BEGIN EXTRACTED DATA

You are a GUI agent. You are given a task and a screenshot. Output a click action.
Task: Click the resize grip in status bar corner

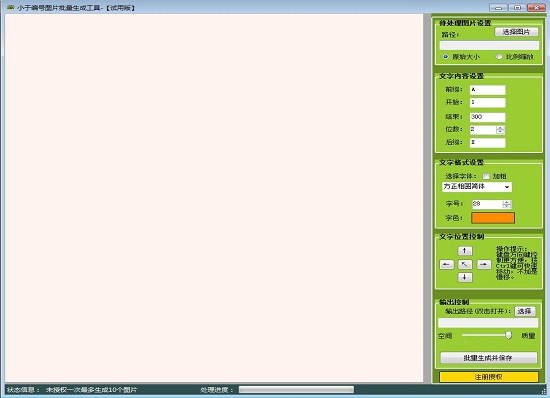point(544,391)
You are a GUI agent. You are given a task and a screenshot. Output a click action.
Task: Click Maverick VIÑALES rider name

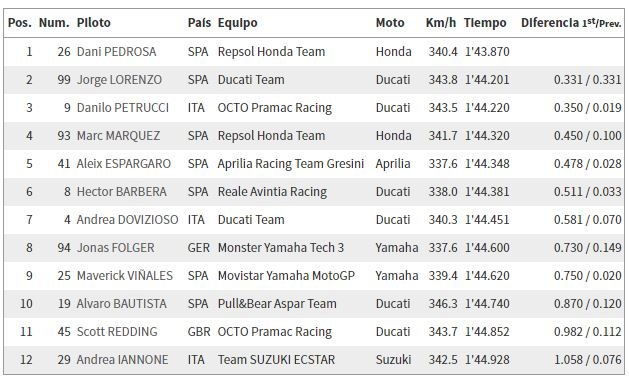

END EXTRACTED DATA

> TASK ITEM:
The entries should be reproduced word for word, pictures omitted.

> SOLUTION FOR THIS EXERCISE:
You are a GUI agent. You are given a task and a screenshot. Output a click action.
Task: Click the resize grip in status bar corner

point(544,391)
You are a GUI agent. You are given a task and a screenshot. Output a click action.
Task: Click Maverick VIÑALES rider name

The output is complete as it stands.